Tus tareas:
1. En el texto sobre las muestras del LACMA, ¿qué tamaño tenían muchas de las cajas que usó Lutter?
2. Sigue el texto sobre las muestras del LACMA a partir de su última oración, con dos o tres oraciones más.

::: Texto dado :::

Frente a cada obra y cada sala que le interesó, Lutter construyó una estructura cerrada, con una pequeña perforación en el frente: la luz que por allí se filtraba se imprimió, invertida, en papel sensible. Para mantener los conceptos de su búsqueda, que consistía en representar con la menor intervención posible, dejó las imágenes como negativo.
Muchas de las cajas eran medianas, de 50 centímetros por 80; pero para registrar una galería entera o un exterior del museo, iba a necesitar cámaras oscuras realmente grandes.
Ya que se metían en el problema, pensó el director del LACMA, ¿por qué no construir varias?
Estaban a punto de demoler los cuatro edificios del museo, y la oportunidad se presentaba como algo bueno para honrar ese pasado; sobre todo porque la renovación causó bastante polémica en Los Angeles. “Así que me imaginé que, conociendo tu trabajo” le dijo Govan a Lutter en un diálogo para el sitio del museo, “que es un poco sobre la memoria, a las emociones de la memoria, a los sueños, que podías hacer imágenes dentro del LACMA y en sus alrededores”.
A continuación, un golpe de colores recibe al visitante con los ojos ya acostumbrados al blanco y negro: 348 West 22nd Street, obra del artista surcoreano Do Ho Suh. Consiste en una réplica de un antiguo apartamento de Nueva York donde él vivió, y alude a sus temas más frecuentes: el hogar, la emigración, el desplazamiento.
Son estructuras metálicas que sostienen telas de colores en poliéster translúcido que permiten ver el interior común de la vida cotidiana a la vez que evocan las técnicas de costura tradicional coreana. El efecto es extraño: algo monumental por la escala, que invita a ingresar y hasta a subir por sus escaleras, y a la vez extremadamente delicado como para traspasar.
Las últimas muestras del primer edificio son Fiji: arte y vida en el Pacífico, que reúne 280 obras de colecciones internacionales (entre ellas el Museo de Fiji, el British Museum y el Smithsonian) que van de la arqueología al arte para ofrecer un gran panorama, y Slowly Turning Narrative (1992), una video instalación de sala entera que Bill Viola hizo en 1992. Esta obra de un pionero del género funciona como un tránsito amable hacia el edificio de la colección Broad, donde la primera exhibición es Give It Or Leave It, de la cineasta y artista multimedia Cauleen Smith.

::: Datos de entrada :::

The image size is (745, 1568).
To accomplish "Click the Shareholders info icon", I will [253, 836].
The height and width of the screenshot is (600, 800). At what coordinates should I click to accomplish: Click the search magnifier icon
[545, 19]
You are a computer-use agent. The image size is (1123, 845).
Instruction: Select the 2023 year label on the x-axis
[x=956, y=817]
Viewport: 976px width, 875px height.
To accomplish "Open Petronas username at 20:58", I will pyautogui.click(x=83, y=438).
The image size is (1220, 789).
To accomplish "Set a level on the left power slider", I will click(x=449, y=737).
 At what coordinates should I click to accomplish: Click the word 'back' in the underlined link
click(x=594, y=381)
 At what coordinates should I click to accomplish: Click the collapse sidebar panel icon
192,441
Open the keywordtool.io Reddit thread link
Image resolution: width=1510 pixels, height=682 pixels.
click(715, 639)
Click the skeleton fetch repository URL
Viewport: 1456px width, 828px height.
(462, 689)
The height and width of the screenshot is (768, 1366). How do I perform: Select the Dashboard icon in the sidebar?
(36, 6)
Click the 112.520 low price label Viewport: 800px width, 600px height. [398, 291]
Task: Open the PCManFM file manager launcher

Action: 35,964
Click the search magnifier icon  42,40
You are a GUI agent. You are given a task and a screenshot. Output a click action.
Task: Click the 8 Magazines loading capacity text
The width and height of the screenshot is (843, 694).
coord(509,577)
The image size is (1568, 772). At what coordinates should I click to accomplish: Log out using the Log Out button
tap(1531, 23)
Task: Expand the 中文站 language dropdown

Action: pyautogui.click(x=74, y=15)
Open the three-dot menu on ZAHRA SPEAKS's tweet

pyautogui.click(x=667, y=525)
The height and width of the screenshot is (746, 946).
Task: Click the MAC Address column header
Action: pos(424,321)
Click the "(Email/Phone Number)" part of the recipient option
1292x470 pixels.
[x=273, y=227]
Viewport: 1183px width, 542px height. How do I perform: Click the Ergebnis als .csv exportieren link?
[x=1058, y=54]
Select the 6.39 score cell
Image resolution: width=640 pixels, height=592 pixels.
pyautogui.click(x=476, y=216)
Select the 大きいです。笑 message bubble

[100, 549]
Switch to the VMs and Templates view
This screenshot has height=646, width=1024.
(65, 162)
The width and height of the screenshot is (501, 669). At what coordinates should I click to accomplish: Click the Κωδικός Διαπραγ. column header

:::

Respuestas:
1. Medían 50 centímetros por 80.

2.
La inmersión en lo contemporáneo es total, en estas piezas de la colección de los multimillonarios Broad, cuyas joyas son Band, de Richard Serra; Miracle Mile, de Robert Irwin, y Metropolis II, de Chris Burden. Y son la introducción perfecta al plato principal, que está en la segunda planta: la muestra de Nara.
Aunque no le gustó al crítico Christopher Knight, de Los Angeles Times, quien la describió como “una gran retrospectiva de un pintor mediano pero popular” que “ocupa el doble de lo necesario para explicar su éxito en la comercialización de marca” y contiene “interminables y obsesivas variaciones” de una niña de expresiones raras, de una ambigüedad inquietante, al público parece gustarle mucho: a veces la aglomeración es tanta que el personal del museo limita el ingreso a las salas.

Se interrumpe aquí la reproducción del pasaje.